Tuesday, July 26, 2011

Metropolis alogrithm as an R closure

I've been wanting to understand closures in R a little better for a while and MCMC algorithms provide a nice use case.  In coding an MCMC algorithm, it's easy to write a function to take you one time step forward.  In most naive implementations what you see is a pile of code that manages the data and calls that function repeatedly.  The point of a closure is that you can wrap the code for tracking the data around the function which takes the MCMC steps and have a nice package which is easy to call repeatedly.  A quick implementation looks like so:


mcmcChain <- function(logTarget,proposal,cntrl) {
    if ( !all(c('nIter','inits') %in% names(cntrl)) ) {
        stop('\'cntrl\' argument must be a list with \'nIter\', and \'inits\' elements')
    }
    out <- matrix( data = NA, nrow = length(cntrl[['inits']]), ncol = cntrl[['nIter']] )
    out[,1] <- cntrl[['inits']]
    logD <- vector( mode = 'numeric', length = cntrl[['nIter']] )
    logD[1] <- logTarget(out[,1])
    logA <- vector( mode = 'numeric', length = cntrl[['nIter']] )
    prop <- vector( mode = 'numeric', length = cntrl[['nIter']] )
    chain <- function() {
        for ( i in 2:cntrl[['nIter']] ) {
            prop[i] <<- proposal(out[,i-1])
            logD[i] <<- logTarget(prop[i])
            logA[i] <<- logD[i] - logD[i-1]
            if (logA[i] > 0) {
                out[,i] <<- prop[i]
            } else {
                out[,i] <<- out[,i-1]
            }
        }
        o <- list(
            sample = out,
            proposal = prop,
            logD = logD,
            logA = logA
        )
        return(o)
    }
    return(chain)
}

The assumptions for this code are that the log target density and the proposal density take their parameters in a vector and return a vector with the same structure.  The output is a list with the sample, all the proposed values, log density, and log acceptance ratio.  It can be run to fit a normal distribution to three concocted values (0.1,0,-0.1) like so.  The sample is actually generated with the out <- tp() call.

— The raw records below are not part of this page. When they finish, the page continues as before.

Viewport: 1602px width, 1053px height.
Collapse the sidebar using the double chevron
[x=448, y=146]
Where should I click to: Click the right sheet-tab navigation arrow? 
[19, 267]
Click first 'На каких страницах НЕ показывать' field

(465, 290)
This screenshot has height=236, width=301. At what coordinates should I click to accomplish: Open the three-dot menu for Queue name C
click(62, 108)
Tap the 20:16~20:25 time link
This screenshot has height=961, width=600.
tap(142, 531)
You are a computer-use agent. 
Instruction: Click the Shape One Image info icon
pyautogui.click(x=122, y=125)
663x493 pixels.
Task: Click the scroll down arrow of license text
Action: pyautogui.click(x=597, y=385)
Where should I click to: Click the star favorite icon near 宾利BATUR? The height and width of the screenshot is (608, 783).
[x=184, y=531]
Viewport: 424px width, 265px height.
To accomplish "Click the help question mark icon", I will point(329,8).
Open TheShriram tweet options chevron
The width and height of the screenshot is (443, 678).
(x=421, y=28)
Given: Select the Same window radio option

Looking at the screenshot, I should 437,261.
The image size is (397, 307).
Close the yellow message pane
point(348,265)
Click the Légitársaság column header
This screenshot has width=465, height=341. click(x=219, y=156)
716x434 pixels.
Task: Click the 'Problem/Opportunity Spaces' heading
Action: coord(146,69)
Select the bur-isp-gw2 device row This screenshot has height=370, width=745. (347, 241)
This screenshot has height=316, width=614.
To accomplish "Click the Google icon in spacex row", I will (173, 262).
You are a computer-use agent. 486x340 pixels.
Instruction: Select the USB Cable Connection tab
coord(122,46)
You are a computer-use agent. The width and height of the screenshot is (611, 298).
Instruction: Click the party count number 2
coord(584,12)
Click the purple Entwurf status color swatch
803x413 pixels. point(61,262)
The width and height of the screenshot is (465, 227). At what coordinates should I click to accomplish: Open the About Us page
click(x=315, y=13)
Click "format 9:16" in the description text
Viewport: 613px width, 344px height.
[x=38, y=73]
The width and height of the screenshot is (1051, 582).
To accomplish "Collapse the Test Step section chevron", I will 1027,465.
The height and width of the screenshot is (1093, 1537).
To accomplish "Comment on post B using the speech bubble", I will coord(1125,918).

logTarget <- function(mu) {sum(dnorm(x = c(0.1,0,-0.1), mean = mu, sd = 1,log=TRUE))}
proposal <- function(mu) { mu + runif(1,-0.1,0.1) }
cntrl = list( nIter = 1000, inits = 3)
tp <- mcmcChain(
    logTarget = logTarget,
    proposal = proposal,
    cntrl = cntrl
)
par(mfrow=c(2,3))
out <- tp()
plot( x = 1:cntrl[['nIter']], y = out$sample, pch = '*', xlab = 'iteration', ylab = expression(mu) )
plot( x = 1:cntrl[['nIter']], y = out$logD, pch = '*', xlab = 'iteration', ylab = 'log density')
plot( x = 1:cntrl[['nIter']], y = exp(out$logA), pch = '*', xlab = 'iteration', ylab = 'a')
hist( x = out$sample, xlab = expression(mu), breaks = cntrl[['nIter']]^(1/2) )
hist( x = out$logD, xlab = 'log density', breaks = cntrl[['nIter']]^(1/2) )
hist( x = exp(out$logA), xlab = 'a', breaks = cntrl[['nIter']]^(1/2) )


This is pretty flexible as you can substitute any target density and proposal density, and in my own work, the first time I wanted to do something more complicated was in dealing with structured data (e.g.- mark-recapture data). Speed can be an issue with MCMC samplers written in R, but in any complex problem it would generally be the calculation of the target density which matters most.  That could be implemented with in C++ (using Rcpp) and used with the above code. Please let me know (to satisfy my curiosity) if you use this code.